Untuk itu, demi keselamatan penerbangan, kini Federal Aviation Administration (FAA) akan memeriksa semua pilot yang mendengkur.
Sleep Apnea
Ngorok sudah tak bisa dianggap sebagai tidur yang nyenyak lagi. Kebiasaan mendengkur sudah harus dianggap sebagai episode tak normal yang membahayakan. Sebab diantara dengkuran, sering kali terjadi henti nafas yang sayangnya tak disadari oleh penderita.
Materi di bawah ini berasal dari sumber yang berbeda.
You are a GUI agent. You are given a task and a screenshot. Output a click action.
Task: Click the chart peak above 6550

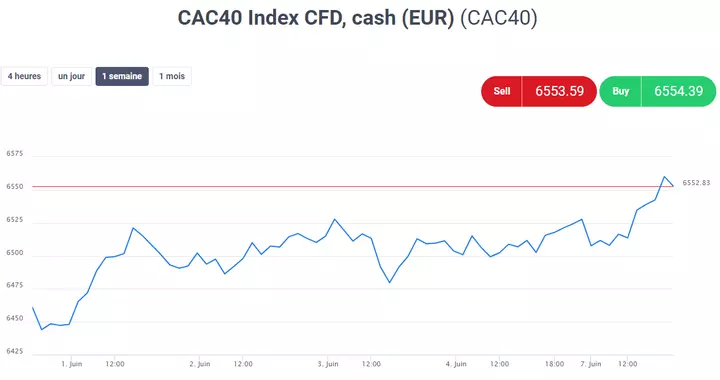coord(664,177)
Pada saat tidur, saluran nafas melemas dan menyempit hingga mengganggu aliran udara nafas. Akibat sesak, tubuh dengan sendirinya membangunkan otak sejenak (micro arousal). Dengan berulangnya episode henti nafas sepanjang tidur, otak pun terbangun-bangun tanpa terjaga. Penderita sleep apnea tak tahu dirinya terbangun-bangun. Ia hanya bangun tak segar, dan terus mengantuk sepanjang hari.
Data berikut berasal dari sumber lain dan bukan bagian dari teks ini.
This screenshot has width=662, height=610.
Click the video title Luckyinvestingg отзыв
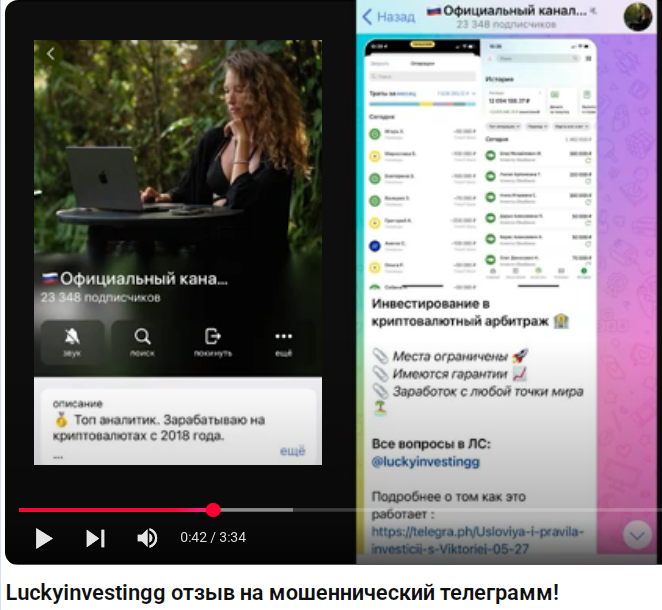point(283,591)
Kondisi kantuk berlebihan walau durasi tidur sudah cukup ini disebut sebagai hipersomnia. Perlu diingatkan bahwa mengendara dalam kondisi mengantuk sama bahayanya dengan mengendara dalam kondisi mabuk. Tak heran bila di Inggris Raya ada peraturan yang melarang pendengkur untuk berkendara sampai sleep apnea-nya dirawat.
Keselamatan
Tercatat pada The Japan Times sebuah kejadian mengejutkan di Jepang di tahun 2003 dimana seorang pengemudi kereta super cepat tertidur selama 8 menit. Dalam kecepatan 300 km/jam, sistem otomatis menghentikan kereta tersebut. Walau tak menyebabkan kerugian nyawa, insiden ini menyadarkan masyarakat Jepang tentang bahaya mendengkur, karena dalam penyelidikan selanjutnya masinis tersebut ternyata mendengkur dan akhirnya terdiagnosa menderita sleep apnea.
Menanggapi ancaman sleep apnea, FAA berencana untuk memeriksakan semua pilotnya, terutama yang memiliki indeks massa tubuh lebih dari 30. Tetapi bukan hanya pada yang gemuk saja. Para ahli juga mengingatkan bahwa 30% orang dengan BMI dibawah 30 juga menderita sleep apnea.
Beberapa media di AS mengungkapkan bahwa kebijakan ini didengungkan lagi setelah terjadinya insiden dimana kedua pilot tertidur hingga melewatkan bandara tempat seharusnya mendarat. Sang kapten diketahui obese dan menderita sleep apnea.